Ingredients:
- 4 cups (950ml) cooked, cold, day-old long-grain rice (Jasmine or Basmati)
- 2 tablespoons (30ml) vegetable oil (or peanut oil)
- 1 medium yellow onion, finely diced (approx. 1 cup / 150g)
- 2 cloves garlic, minced (approx. 1 teaspoon / 5g)
- 1 inch (2.5cm) piece of fresh ginger, minced (approx. 1 teaspoon / 5g)
- 1 cup (150g) frozen peas and carrots mix
- 2 large eggs, lightly beaten
- 2 green onions, thinly sliced (for garnish)
- 8 oz (225g) cooked shrimp, peeled and deveined (or chicken/pork/tofu)
- 2 tablespoons (30ml) soy sauce (low-sodium recommended)
- 1 tablespoon (15ml) oyster sauce (or vegetarian oyster sauce substitute)
- 1 teaspoon (5ml) sesame oil
- 1/2 teaspoon (2.5ml) sugar
- 1/4 teaspoon (1.25ml) white pepper
Instructions:
- Prepare the Sauce: In a small bowl, whisk together soy sauce, oyster sauce (or substitute), sesame oil, sugar, and white pepper.

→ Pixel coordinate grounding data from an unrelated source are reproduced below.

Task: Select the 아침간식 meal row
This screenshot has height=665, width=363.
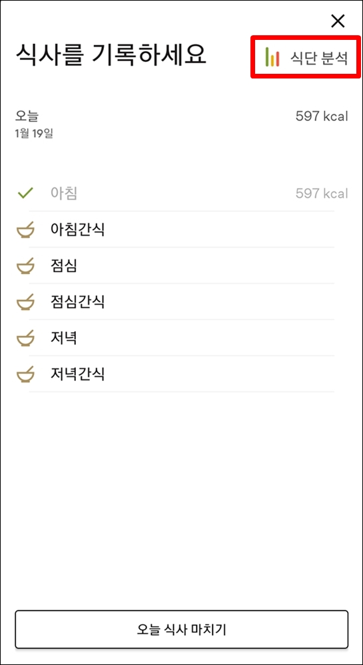Action: point(181,230)
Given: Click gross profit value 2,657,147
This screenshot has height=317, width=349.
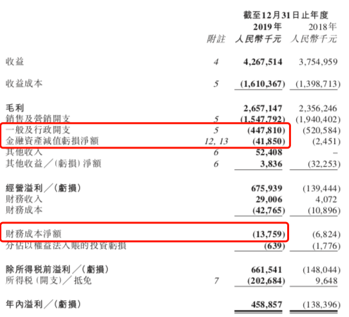Looking at the screenshot, I should pos(263,108).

Set aside.
- Prep the Wok (or Skillet): Heat the vegetable oil in the wok over high heat until shimmering.
- Sauté Aromatics: Add diced onion, minced garlic, and minced ginger to the hot wok. Sauté for about 1 minute, or until fragrant, stirring constantly to prevent burning.

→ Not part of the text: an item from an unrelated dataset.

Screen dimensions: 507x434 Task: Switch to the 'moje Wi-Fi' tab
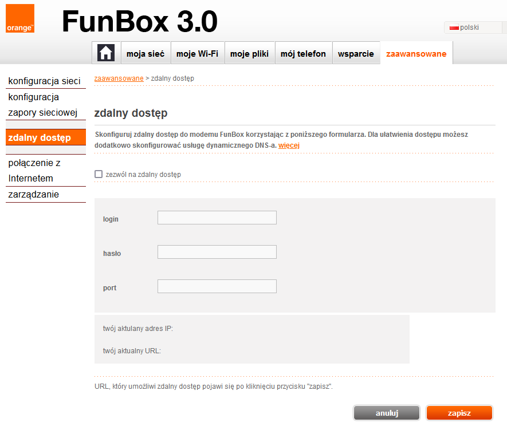(x=197, y=54)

- Scramble the Eggs: Push the aromatics to one side of the wok. Pour the beaten eggs into the empty space and scramble until lightly cooked but still slightly moist. Break the eggs into smaller pieces with the spatula.
- Add Protein & Veggies: Add the cooked protein of your choice (shrimp, chicken, pork, or tofu) and the frozen peas and carrots. Stir-fry for 2-3 minutes, until the vegetables are heated through.
- Incorporate the Rice: Add the cold, cooked rice to the wok. Use the spatula to break up any clumps of rice.
- Add the Sauce & Stir-Fry: Pour the prepared sauce over the rice mixture. Stir-fry vigorously, tossing the ingredients constantly, until the rice is heated through and evenly coated with the sauce.
- Garnish & Serve: Remove from heat and garnish with thinly sliced green onions. Serve immediately. Enjoy this amazing chinese rice recipe.